This little boys deep brown eyes......



This beautiful girls smile......




and the beautiful things that she draws for me......





This little boy's floppy ears that are just too soft for words.......



This little girls heart....and that she loves ranch dressing as much as I do......

These kids that have my heart......

Watching my kids sleep.....



The silence of snow falling.....too bad it's not at my house
Cotton Candy.....

Being loved by these people......

and these.......



feeling sand between my toes.....


and seeing God's wonder in a sunset.....



and knowing that in all these simple pleasures.....the greatest pleasure of all is just knowing I am HIS!



Ephesians 1:13 In Him you also [trusted], after you heard the word of truth, the gospel of your salvation; in whom also, having believed, you were SEALED with the Holy Spirit of promise,


Tuesday, February 2, 2010

Riding in cars with kids.......

I love to listen to my kids while I am driving in the car. If they are not fighting...which is 75% of the time.......then they are usually having some interesting conversations. Sometimes we sing...loud. Sometimes we watch Monsters vs. Aliens and listen to Jesse say "SUSAN" 100 times...he is seriously in love with Ginormica! Sometimes they just talk amongst themselves and that is when I love riding in cars with kids the most.

Charlie likes to ask me 1000 questions about things that are not even relevant....like "Mom, are there deer on the moon?". Addie likes to talk about her friends and all the fun they have...and "can so and so spend the night with me this weekend...cause I haven't had a friend spend the night with me in a long time"! Jesse likes to talk to himself and look for airplanes. He will be all quiet and then he will scream....."AIRPANE"! He seriously has eagle eyes!

Shelby....oh Shelby! She talks about funny stuff! Case in point....on the ride home from church Sunday morning Shelby told Addie that "if you don't give me my ring, then I am going to ground you"! Ric giggled and said "Shelby what does it mean to be grounded?". She said "it means you are put in a cave in the ground and you can't come out?" Now people, I promise you I don't put our kids in a cave when they get in trouble...but it is a grand idea! Ric asked her where she heard about said grounding....her reply..."I-Carly"! She's four people!



You learn a lot when your riding in cars with kids........

Riding in cars with dogs is a whole 'nother story.....

Monday, February 1, 2010

19 kids.....what a blessing.....

☆ ☆ ☆ ☆ ☆ ☆ ☆

§ What you will do:
1. Answer these questions from the blog excerpt:
(a) What food does the little girl love as much as the writer does?
(b) What does Jesse look for during car rides?
(c) Where did Shelby say she heard about grounding?
2. Translate this sentence from the blog excerpt into Spanish: "I love to listen to my kids while I am driving in the car."
The rows aren't needed for this work.

☆ ☆ ☆ ☆ ☆ ☆ ☆

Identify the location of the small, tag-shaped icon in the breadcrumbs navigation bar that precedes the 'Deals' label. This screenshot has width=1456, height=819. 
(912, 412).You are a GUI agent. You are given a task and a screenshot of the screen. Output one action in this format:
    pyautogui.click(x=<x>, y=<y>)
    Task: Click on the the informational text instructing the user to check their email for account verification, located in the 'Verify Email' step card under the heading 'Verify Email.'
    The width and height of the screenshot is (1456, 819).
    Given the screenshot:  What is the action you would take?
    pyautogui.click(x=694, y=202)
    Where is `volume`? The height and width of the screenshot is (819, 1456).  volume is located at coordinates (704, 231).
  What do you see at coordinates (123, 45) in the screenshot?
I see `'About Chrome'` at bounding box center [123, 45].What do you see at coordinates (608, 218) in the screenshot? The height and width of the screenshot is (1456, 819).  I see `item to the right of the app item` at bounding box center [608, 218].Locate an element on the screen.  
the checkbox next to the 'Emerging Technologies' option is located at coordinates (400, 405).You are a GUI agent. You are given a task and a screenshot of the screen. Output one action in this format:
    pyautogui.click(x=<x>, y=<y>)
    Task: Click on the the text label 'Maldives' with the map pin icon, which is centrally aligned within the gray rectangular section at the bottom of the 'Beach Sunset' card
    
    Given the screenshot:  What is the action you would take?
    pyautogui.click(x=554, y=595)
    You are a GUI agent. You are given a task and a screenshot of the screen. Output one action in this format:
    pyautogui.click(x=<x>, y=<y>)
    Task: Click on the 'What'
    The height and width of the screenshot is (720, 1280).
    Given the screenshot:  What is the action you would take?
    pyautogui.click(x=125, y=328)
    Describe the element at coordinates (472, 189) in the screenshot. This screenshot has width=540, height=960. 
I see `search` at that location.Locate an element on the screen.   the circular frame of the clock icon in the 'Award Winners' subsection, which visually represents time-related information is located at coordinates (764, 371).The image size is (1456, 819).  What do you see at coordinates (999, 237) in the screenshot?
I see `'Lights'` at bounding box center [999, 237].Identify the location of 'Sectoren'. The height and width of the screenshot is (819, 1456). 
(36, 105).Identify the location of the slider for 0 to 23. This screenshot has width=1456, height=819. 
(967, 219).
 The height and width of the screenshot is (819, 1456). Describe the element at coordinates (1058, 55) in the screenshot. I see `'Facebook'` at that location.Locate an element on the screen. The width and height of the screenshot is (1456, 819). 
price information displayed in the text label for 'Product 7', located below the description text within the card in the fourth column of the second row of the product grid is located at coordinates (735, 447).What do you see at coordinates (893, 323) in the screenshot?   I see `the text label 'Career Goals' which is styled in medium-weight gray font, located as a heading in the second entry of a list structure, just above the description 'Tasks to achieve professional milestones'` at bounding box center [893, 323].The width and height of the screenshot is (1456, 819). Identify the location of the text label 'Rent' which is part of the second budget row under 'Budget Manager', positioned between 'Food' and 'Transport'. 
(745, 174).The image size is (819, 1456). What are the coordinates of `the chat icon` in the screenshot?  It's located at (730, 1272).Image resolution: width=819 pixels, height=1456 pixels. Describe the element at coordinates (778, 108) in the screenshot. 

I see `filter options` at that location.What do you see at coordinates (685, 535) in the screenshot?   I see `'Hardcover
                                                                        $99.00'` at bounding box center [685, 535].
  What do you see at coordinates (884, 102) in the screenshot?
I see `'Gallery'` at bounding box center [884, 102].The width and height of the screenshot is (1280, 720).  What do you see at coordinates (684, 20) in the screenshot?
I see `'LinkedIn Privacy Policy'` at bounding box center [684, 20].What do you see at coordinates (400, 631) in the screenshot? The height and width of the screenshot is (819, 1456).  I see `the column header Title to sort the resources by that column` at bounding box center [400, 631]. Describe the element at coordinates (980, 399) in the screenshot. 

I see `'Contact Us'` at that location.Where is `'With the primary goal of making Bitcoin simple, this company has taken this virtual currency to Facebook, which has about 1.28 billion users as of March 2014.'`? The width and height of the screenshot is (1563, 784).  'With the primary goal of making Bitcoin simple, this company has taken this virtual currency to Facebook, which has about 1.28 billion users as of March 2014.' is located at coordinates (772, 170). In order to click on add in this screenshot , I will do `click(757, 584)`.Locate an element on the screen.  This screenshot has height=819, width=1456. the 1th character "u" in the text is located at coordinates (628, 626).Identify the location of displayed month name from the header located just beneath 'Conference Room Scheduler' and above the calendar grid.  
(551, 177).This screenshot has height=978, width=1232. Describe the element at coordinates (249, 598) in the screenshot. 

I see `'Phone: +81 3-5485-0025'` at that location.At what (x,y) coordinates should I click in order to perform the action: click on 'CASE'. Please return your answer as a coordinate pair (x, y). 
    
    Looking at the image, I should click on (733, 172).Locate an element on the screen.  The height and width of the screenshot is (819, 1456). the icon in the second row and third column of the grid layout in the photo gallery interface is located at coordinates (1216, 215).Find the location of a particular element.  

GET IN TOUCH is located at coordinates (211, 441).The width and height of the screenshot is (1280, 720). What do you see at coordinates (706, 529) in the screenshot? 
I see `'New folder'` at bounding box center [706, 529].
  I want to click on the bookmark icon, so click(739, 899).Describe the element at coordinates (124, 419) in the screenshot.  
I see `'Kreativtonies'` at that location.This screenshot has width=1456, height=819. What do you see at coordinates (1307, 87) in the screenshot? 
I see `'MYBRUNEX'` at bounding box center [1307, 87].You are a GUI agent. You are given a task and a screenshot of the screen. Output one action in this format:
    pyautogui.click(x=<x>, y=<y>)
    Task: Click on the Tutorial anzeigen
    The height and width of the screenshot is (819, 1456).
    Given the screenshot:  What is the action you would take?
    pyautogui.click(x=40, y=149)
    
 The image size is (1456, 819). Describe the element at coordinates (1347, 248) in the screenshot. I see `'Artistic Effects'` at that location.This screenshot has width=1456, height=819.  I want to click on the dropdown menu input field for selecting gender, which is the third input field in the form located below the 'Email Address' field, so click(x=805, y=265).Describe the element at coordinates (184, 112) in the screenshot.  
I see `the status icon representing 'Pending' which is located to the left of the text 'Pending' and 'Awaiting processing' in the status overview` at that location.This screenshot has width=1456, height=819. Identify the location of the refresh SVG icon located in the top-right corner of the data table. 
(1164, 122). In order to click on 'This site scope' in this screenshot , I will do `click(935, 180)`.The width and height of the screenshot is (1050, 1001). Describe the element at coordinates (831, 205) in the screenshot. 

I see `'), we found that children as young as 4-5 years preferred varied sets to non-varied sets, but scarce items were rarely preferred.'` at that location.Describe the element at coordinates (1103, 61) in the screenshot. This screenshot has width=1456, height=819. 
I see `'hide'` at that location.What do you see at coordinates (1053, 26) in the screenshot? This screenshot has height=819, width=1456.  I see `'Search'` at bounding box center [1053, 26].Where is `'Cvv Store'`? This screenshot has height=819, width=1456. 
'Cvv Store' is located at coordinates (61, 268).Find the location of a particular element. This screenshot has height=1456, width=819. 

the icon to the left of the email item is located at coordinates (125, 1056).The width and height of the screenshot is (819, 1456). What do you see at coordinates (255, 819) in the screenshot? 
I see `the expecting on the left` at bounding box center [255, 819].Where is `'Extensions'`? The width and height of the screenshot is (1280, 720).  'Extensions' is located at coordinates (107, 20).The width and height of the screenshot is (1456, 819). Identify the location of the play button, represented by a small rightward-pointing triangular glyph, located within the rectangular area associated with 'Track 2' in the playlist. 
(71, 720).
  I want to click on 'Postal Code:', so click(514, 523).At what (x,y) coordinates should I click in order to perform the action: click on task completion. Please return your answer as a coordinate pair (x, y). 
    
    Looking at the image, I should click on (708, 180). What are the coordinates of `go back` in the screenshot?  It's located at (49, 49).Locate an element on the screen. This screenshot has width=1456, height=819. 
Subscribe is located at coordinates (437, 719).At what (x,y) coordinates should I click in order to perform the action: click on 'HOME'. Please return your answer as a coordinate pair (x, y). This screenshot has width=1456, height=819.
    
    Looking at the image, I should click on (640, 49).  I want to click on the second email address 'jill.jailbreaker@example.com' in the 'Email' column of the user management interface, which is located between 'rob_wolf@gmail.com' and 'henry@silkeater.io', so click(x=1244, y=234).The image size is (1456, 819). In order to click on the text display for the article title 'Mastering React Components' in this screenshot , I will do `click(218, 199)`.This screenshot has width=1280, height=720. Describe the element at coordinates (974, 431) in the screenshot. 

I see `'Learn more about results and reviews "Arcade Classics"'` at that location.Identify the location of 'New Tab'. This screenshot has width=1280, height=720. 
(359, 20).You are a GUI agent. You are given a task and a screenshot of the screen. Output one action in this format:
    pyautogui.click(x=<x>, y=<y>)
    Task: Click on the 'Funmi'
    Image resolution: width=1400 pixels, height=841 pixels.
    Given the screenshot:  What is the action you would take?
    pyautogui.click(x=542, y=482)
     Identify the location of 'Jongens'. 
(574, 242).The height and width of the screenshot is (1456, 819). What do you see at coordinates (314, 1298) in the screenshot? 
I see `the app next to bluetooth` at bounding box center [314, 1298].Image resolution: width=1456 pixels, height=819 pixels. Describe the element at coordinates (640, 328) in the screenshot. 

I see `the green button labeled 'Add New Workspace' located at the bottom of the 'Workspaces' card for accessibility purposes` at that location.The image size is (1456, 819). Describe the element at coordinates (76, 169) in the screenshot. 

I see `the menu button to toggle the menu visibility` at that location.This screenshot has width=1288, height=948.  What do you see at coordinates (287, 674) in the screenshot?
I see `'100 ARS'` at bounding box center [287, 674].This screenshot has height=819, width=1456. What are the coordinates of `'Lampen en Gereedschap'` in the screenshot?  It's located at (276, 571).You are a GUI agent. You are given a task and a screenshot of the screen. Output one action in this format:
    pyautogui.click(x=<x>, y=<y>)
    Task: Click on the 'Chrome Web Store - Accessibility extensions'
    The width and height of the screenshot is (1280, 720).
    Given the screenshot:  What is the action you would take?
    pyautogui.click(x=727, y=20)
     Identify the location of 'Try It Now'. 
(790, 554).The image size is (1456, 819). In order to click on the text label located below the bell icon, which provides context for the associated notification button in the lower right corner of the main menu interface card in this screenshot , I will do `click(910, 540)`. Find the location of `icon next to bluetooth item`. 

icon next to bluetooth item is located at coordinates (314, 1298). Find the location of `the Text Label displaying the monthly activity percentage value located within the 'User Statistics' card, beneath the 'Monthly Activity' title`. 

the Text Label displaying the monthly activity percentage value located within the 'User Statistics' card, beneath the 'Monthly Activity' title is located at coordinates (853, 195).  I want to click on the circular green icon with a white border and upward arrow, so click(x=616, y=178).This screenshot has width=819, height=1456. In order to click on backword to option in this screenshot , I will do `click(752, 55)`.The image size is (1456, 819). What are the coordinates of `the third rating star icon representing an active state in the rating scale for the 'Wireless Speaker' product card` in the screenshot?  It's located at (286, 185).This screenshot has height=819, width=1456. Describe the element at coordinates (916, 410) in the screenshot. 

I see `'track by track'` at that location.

☆ ☆ ☆ ☆ ☆ ☆ ☆

§ Solution list:
1.
(a) Ranch dressing
(b) Airplanes
(c) I-Carly

2. Me encanta escuchar a mis hijos mientras manejo el auto.